Problem description | Recast the material below as a JSON list of strings, one string per line, skipping blank lines and leaving out the pictures.

Input records |
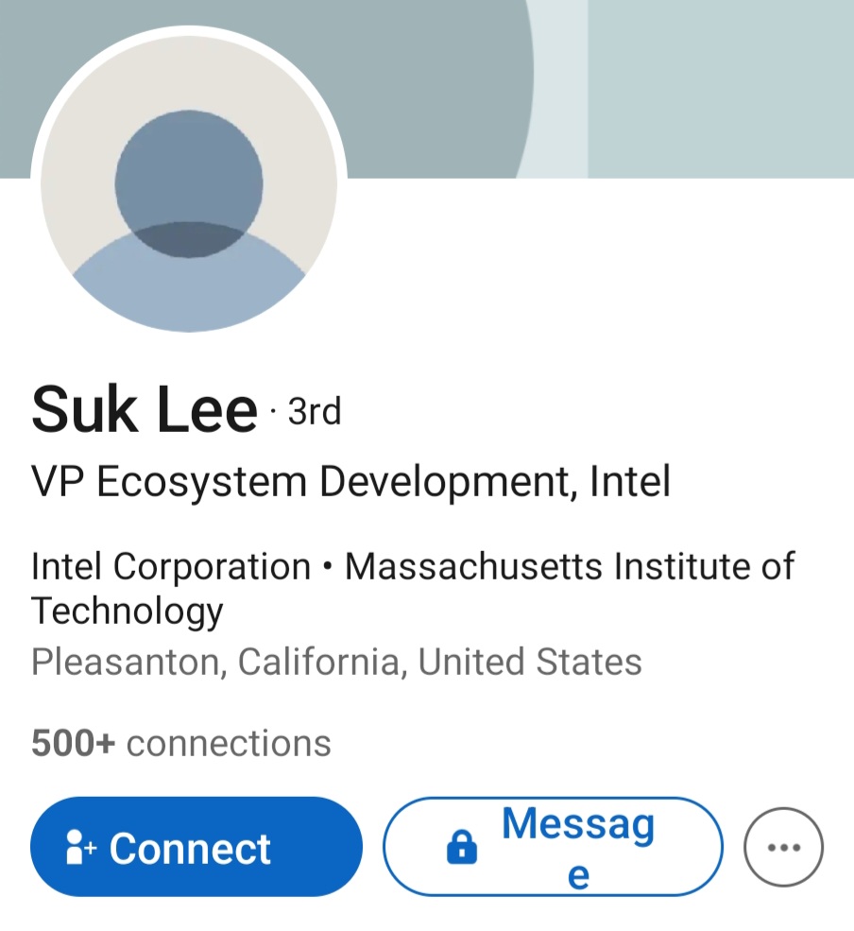Click the pale right section of banner
This screenshot has width=854, height=931.
(720, 85)
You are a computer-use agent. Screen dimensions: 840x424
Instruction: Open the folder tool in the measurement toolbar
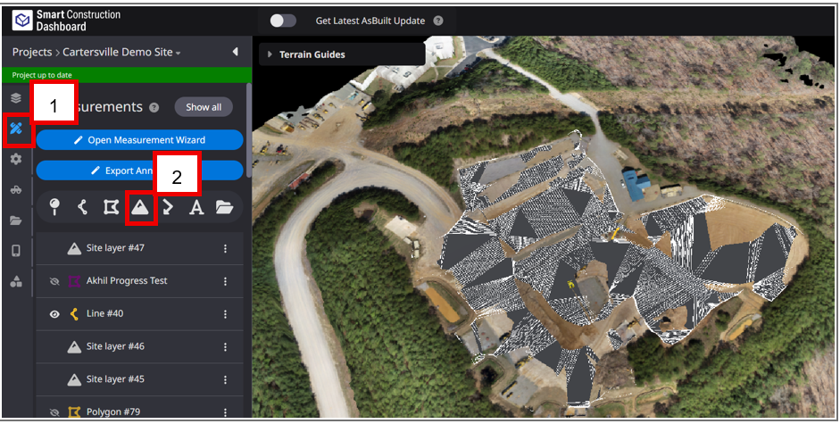(224, 207)
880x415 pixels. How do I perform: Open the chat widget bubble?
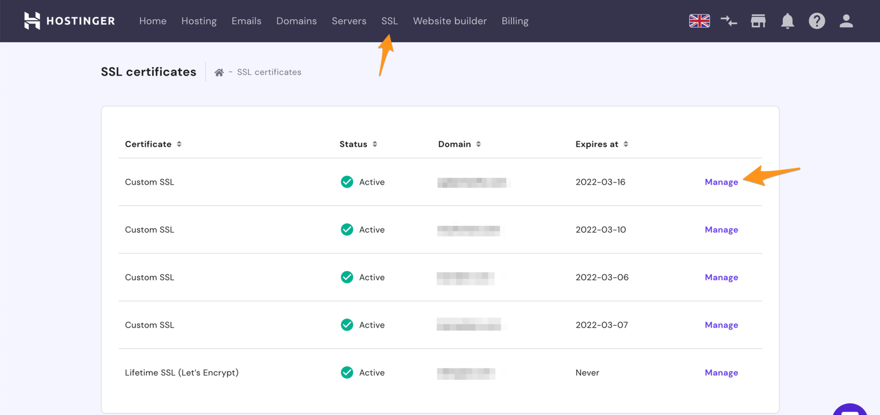click(x=850, y=410)
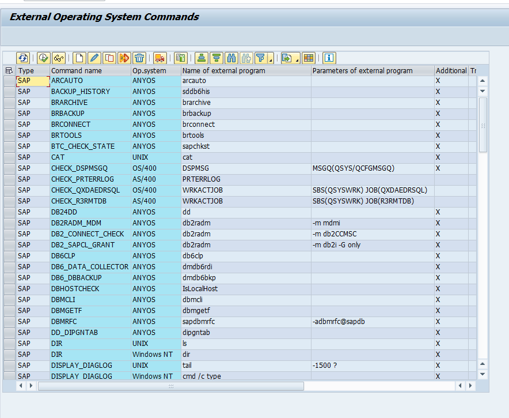Delete the command with the trash icon

tap(139, 58)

Worked answer |
[
  "Click the pale right section of banner",
  "This screenshot has width=854, height=931.",
  "(720, 85)",
  "You are a computer-use agent. Screen dimensions: 840x424",
  "Instruction: Open the folder tool in the measurement toolbar",
  "(224, 207)",
  "880x415 pixels. How do I perform: Open the chat widget bubble?",
  "click(x=850, y=410)",
  "Delete the command with the trash icon",
  "tap(139, 58)"
]